5

Is it stupid to build a regex based parser?

redDragonzz
  • 1,463
  • 1
  • 15
  • 32
  • 11
    ---- it depends ---- – Mauritz Hansen Mar 22 '11 at 09:42
  • You appear to ask two different questions: are you building a language parser and wish to base your parser on a pile of regex? Or are you trying to implement a competitor to [pcre](http://www.pcre.org/) or [Oniguruma](http://www.geocities.jp/kosako3/oniguruma/doc/RE.txt) regular expression parsers? – sarnold Mar 22 '11 at 09:45
  • Is this question related to [VBScript Partial Parser](http://stackoverflow.com/questions/5192774/vbscript-partial-parser)? Perhaps you can join forces with [Sarah Vessels](http://stackoverflow.com/questions/5382088). – Kobi Mar 22 '11 at 10:28
  • Yes, it is stupid. But it is ok to build a regex-based lexer. – SK-logic Mar 22 '11 at 10:28
  • @sarnold: Am trying to build my own parser based on a pile of regex. @kobi: yup, After having a hard time trying to implement a partial parser for VBScript I think let's give Regex a try. – redDragonzz Mar 22 '11 at 10:44
  • 2
    @redDragonzz, in some sense, PEGs (http://en.wikipedia.org/wiki/Parsing_expression_grammar) can be considered as a generalisation of regular expressions. So if you prefer this way of thinking, you can try one of the existing PEG parser generators to build your parser - it is much easier and much more intuitive than a classic lexer + parser combination. – SK-logic Mar 22 '11 at 10:51
  • As @MauritzHansen said, it depends. Primarily on the language you want to parse and the functional capabilities your regular expression library has. – Gumbo Mar 03 '12 at 09:38
  • Yes, I ended up making my own Regex Parsing engine for VBScript. Worked great for quite a number of scenarios, but for some especially nested declarations, doesn't work the way it is supposed to. – redDragonzz Mar 04 '12 at 13:21

6 Answers6

16

Matching nested parens is exceedingly simple using modern patterns. Not counting whitespace, this sort of thing:

\( (?: [^()] *+ | (?0) )* \)

works for mainstream languages like Perl and PHP, plus anything that uses PCRE.

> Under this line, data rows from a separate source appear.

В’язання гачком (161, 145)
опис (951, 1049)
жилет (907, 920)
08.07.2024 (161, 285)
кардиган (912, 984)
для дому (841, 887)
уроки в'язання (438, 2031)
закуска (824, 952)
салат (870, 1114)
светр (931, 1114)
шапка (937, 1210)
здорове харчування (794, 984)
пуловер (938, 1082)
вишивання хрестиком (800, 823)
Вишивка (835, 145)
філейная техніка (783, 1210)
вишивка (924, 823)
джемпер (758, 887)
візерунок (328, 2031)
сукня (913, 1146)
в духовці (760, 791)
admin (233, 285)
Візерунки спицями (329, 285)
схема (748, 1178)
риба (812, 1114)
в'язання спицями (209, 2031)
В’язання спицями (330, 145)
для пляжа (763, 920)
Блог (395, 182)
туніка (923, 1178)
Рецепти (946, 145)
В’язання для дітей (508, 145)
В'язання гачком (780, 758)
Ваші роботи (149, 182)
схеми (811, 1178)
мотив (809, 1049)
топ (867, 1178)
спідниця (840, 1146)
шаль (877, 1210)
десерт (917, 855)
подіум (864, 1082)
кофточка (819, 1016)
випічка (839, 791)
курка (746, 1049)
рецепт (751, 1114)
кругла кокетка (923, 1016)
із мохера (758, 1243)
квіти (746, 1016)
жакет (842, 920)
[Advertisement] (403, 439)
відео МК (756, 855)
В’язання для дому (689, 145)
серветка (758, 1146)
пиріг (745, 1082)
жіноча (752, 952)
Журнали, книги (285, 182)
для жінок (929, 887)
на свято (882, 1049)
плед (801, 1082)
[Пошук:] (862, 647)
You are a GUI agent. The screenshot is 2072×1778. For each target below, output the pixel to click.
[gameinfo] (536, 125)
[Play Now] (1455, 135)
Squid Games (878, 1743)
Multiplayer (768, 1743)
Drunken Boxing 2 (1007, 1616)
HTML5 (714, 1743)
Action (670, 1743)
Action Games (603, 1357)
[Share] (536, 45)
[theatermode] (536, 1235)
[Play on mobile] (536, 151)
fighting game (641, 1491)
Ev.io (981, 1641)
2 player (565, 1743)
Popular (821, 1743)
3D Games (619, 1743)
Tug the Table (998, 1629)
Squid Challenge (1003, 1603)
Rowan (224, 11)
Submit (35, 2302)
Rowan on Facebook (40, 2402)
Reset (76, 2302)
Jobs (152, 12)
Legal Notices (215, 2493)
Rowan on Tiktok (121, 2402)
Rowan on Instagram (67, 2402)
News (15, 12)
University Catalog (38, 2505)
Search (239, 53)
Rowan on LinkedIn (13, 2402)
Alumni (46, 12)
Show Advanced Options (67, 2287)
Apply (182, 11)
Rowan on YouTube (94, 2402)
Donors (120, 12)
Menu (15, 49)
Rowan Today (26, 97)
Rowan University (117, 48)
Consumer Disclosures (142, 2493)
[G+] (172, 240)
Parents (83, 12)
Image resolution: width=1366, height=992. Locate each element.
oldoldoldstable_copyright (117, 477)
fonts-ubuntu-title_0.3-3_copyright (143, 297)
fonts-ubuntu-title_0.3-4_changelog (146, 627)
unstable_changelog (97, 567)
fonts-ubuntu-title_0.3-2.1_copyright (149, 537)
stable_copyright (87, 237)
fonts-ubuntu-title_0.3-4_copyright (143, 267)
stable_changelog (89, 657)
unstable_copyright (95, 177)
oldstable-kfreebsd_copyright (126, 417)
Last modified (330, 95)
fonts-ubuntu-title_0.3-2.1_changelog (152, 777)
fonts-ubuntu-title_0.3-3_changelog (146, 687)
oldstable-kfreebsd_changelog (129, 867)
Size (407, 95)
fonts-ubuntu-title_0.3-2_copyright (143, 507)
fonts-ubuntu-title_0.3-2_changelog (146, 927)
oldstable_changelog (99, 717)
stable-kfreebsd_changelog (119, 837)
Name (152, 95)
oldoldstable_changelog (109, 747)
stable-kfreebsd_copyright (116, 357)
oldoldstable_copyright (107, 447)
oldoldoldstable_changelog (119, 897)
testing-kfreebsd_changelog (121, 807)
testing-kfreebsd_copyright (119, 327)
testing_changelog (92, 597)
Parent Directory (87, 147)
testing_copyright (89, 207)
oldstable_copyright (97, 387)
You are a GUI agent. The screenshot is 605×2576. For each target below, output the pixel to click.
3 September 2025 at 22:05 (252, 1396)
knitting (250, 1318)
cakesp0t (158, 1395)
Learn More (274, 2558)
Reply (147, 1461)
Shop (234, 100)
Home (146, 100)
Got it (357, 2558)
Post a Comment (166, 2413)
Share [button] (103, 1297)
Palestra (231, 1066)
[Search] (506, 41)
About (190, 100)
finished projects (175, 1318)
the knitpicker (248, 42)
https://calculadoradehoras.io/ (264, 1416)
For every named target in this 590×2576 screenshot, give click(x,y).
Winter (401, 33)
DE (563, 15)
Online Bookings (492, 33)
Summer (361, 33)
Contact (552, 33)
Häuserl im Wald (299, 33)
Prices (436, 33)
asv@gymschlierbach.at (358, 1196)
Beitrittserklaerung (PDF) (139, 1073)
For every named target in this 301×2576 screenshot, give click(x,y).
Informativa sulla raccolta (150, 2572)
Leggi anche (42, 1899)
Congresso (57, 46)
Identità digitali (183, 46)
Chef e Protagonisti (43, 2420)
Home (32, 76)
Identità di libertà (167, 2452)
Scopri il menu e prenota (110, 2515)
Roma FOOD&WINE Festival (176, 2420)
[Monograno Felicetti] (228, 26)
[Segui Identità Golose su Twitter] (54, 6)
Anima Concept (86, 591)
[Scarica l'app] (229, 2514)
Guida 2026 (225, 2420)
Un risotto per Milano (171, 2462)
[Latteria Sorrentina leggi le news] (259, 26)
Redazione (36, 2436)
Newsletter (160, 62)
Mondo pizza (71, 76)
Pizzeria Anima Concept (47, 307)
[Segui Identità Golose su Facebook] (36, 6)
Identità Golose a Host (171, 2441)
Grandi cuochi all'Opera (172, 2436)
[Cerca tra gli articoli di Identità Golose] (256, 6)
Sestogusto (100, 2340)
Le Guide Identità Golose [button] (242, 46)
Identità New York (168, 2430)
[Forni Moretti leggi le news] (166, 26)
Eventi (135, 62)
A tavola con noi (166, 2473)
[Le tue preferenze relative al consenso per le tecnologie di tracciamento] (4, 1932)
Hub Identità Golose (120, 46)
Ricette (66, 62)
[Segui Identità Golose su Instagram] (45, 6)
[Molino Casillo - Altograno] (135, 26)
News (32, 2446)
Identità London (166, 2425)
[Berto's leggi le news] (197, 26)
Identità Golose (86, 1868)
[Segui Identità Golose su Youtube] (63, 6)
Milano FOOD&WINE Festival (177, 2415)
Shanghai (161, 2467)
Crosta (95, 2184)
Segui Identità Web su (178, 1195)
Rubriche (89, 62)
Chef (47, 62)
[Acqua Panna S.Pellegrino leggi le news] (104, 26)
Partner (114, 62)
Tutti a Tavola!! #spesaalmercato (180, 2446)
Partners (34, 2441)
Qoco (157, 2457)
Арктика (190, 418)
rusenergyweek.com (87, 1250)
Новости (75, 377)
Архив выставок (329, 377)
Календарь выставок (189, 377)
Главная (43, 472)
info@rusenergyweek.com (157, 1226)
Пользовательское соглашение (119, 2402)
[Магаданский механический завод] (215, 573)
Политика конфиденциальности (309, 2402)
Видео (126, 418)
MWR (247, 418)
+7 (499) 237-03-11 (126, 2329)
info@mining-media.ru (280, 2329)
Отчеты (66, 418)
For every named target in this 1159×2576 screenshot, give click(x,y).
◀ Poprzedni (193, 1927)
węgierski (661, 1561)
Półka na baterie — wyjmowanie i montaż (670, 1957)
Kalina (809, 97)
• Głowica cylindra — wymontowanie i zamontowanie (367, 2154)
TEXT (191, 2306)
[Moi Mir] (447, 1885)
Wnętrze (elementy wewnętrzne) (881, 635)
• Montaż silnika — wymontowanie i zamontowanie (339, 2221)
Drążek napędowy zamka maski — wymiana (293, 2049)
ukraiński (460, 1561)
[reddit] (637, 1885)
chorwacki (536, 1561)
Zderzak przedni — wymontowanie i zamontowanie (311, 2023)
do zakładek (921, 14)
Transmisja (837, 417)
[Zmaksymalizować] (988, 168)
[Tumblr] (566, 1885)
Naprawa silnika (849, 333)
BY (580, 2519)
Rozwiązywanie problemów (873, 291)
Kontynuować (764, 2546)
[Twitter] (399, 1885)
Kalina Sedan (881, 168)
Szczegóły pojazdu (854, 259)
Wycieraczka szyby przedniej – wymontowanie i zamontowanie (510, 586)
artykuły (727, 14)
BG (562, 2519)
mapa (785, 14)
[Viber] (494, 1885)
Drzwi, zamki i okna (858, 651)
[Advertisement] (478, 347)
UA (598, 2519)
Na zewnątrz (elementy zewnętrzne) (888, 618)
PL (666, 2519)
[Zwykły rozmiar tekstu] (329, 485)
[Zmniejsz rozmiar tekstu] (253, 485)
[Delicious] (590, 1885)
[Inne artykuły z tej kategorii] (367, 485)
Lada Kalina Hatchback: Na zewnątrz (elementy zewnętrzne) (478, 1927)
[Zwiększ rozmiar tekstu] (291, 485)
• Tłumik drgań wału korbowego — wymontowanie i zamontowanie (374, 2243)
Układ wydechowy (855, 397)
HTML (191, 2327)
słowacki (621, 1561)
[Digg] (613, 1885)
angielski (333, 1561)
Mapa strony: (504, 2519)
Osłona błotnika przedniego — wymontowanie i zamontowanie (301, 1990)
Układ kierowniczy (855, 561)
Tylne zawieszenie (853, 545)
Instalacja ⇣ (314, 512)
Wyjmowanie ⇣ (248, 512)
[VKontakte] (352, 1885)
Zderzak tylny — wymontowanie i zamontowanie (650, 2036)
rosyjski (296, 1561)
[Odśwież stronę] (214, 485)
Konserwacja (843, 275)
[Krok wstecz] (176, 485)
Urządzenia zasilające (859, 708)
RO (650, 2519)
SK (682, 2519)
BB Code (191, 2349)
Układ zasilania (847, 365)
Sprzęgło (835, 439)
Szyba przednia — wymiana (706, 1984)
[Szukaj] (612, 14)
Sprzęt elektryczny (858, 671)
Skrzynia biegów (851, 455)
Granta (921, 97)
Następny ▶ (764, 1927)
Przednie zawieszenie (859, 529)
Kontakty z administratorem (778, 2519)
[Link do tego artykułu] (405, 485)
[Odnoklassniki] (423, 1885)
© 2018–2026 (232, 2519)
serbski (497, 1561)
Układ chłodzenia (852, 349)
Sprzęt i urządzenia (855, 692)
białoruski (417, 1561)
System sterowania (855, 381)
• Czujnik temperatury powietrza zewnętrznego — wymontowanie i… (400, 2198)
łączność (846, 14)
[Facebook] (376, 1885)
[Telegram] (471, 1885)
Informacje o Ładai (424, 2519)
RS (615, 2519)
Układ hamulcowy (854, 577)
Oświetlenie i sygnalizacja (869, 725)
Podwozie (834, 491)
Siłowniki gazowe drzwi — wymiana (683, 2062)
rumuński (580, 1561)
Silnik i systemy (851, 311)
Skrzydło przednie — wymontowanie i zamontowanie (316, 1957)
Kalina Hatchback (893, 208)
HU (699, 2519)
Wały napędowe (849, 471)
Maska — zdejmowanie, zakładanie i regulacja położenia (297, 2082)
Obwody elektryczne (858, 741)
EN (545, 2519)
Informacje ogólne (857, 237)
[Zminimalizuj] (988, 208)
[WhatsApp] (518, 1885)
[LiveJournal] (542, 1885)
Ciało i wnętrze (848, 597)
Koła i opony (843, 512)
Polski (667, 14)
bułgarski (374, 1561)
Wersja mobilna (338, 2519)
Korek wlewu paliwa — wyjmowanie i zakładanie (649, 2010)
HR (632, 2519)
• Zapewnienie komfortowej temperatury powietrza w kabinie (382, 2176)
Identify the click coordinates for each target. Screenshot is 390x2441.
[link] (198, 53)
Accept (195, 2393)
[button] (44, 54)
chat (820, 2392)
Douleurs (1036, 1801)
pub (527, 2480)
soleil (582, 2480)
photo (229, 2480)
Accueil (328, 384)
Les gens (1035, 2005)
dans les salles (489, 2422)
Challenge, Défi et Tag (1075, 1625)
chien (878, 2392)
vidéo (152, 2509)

However, you really need grammatical regexes for a full parse, or you’ll go nuts. Don’t use a language whose regexes don’t support breaking regexes down into smaller units, or which don’t support proper debugging of their compilation and execution. Life’s too short for low-level hackery. Might as well go back to assembly language if you’re going to do that.

I’ve written about recursive patterns, grammatical patterns, and parsing quite a bit: for example, see here for parsing approaches and here for lexer approaches; also, the final solution here.

Also, Perl’s Regexp::Grammars module is especially useful in turning grammatical regexes into parsing structures.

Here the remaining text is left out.